A lawsuit against Jewel-Osco owner Albertons seeks to compel the grocery chain to figure out a way to exempt from the tax at the point of sale any purchases made with food stamps.
Customers who purchase approved products with food stamps should be exempt, Cook County officials said on Thursday.
The change comes after the U.S. Department of Agriculture objected to how the tax applied to purchases using Supplemental Nutrition Assistance Program benefits, commonly known as food stamps, and threatened to withhold around $87 million in related funds from Illinois.
Retailers now must to program their point-of-sale systems or manually override them so as not to charge the penny-per-ounce tax when someone uses food stamps.
If the tax is included in the selling price, retailers must have a way to deduct the tax when beverages are purchased by food-stamp recipients.
In an email Thursday, Frank Shuftan, chief spokesman for Cook County Board President Toni Preckwinkle, said the county worked with U.S. Department of Agriculture’s Food and Nutrition Services to resolve the issues.
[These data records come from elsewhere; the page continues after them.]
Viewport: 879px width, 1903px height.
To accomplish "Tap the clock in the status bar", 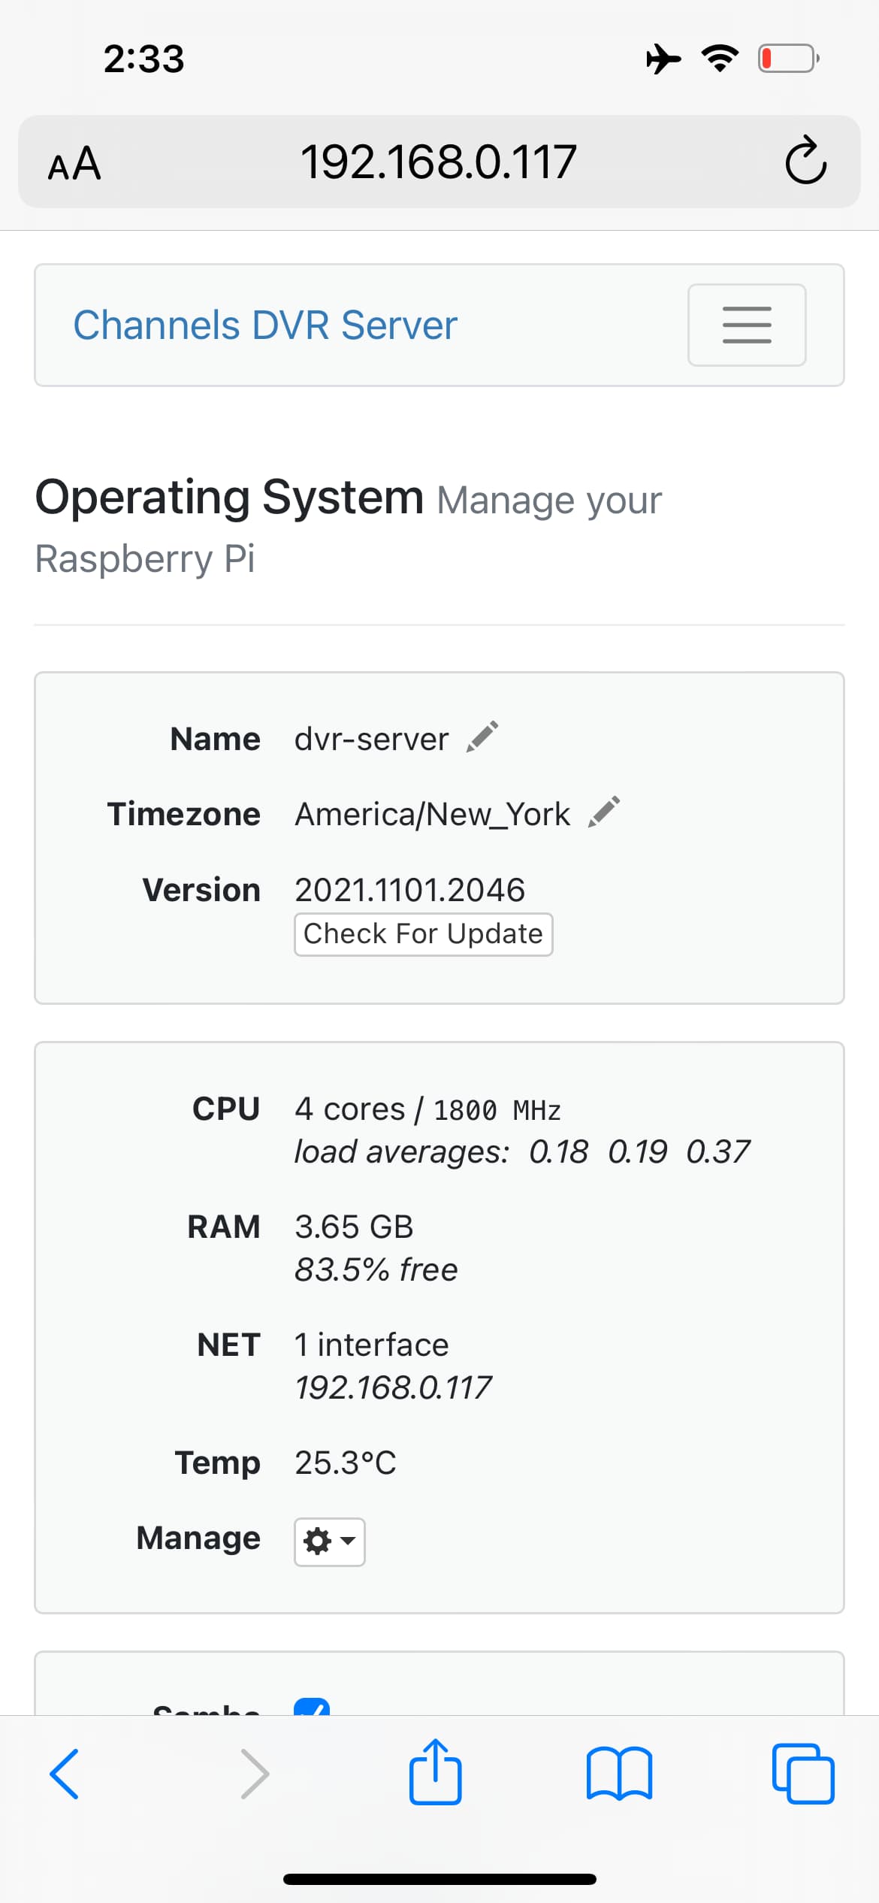I will 143,59.
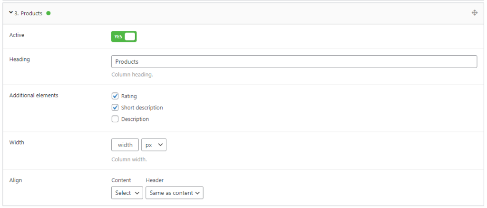487x208 pixels.
Task: Click the "Align" row label
Action: click(16, 180)

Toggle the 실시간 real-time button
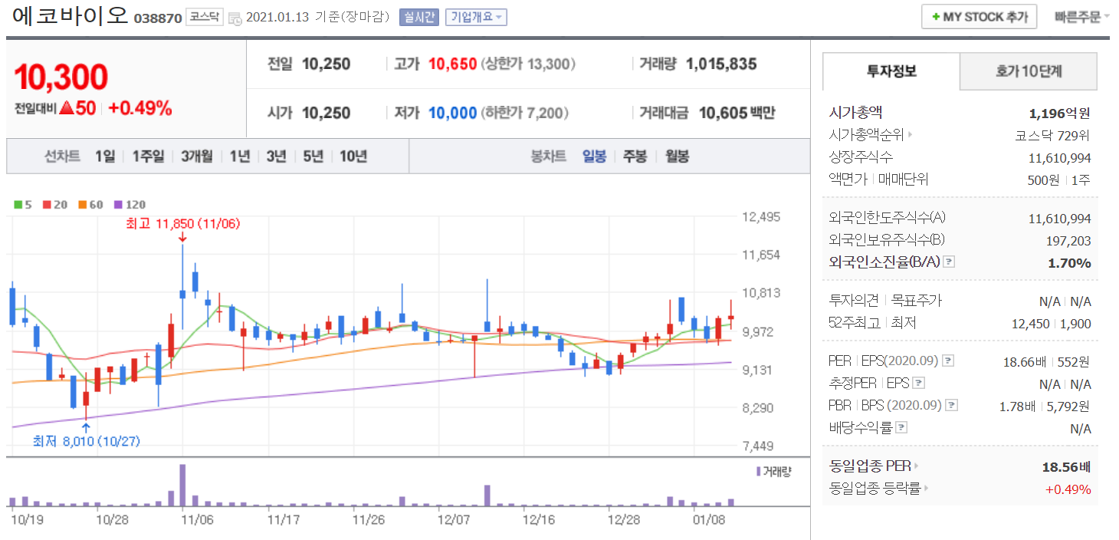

“The only change required was to strike the refund language previously included in the regulation” addressing food stamps, Shuftan said in the email.
Retailers should get a credit for these tax exempt purchases and distributors can claim a deduction on their monthly sweetened beverage tax return for the amount of the credits provided to retailers.
In response to the change, Rob Karr, president and CEO of the Illinois Retail Merchants Association, said the county has “little regard to the impact it will have on the retail community and its consumers.”
“Not only did the county refuse to recognize this issue from the very beginning, but it has continued to show little regard for the hurdles the retail community has to go through,”Karr said.
Another suit filed Friday claims Subway sandwich shops applied the penny-per-ounce tax to all beverages, including unsweetened beverages, which should not have been taxed.
Earlier this month, consumers also brought similar lawsuits against 7-Eleven and Walgreens, claiming that the tax was applied to unsweetened drinks.
Yet another suit claimed McDonald’s was adding the tax as a surcharge to customers’ bills, which were subject to the county’s sales tax — effectively taxing the drinks twice.
According to reports, the lawsuit against McDonald’s was dismissed earlier this week when a court determined McDonald’s had collected the tax properly.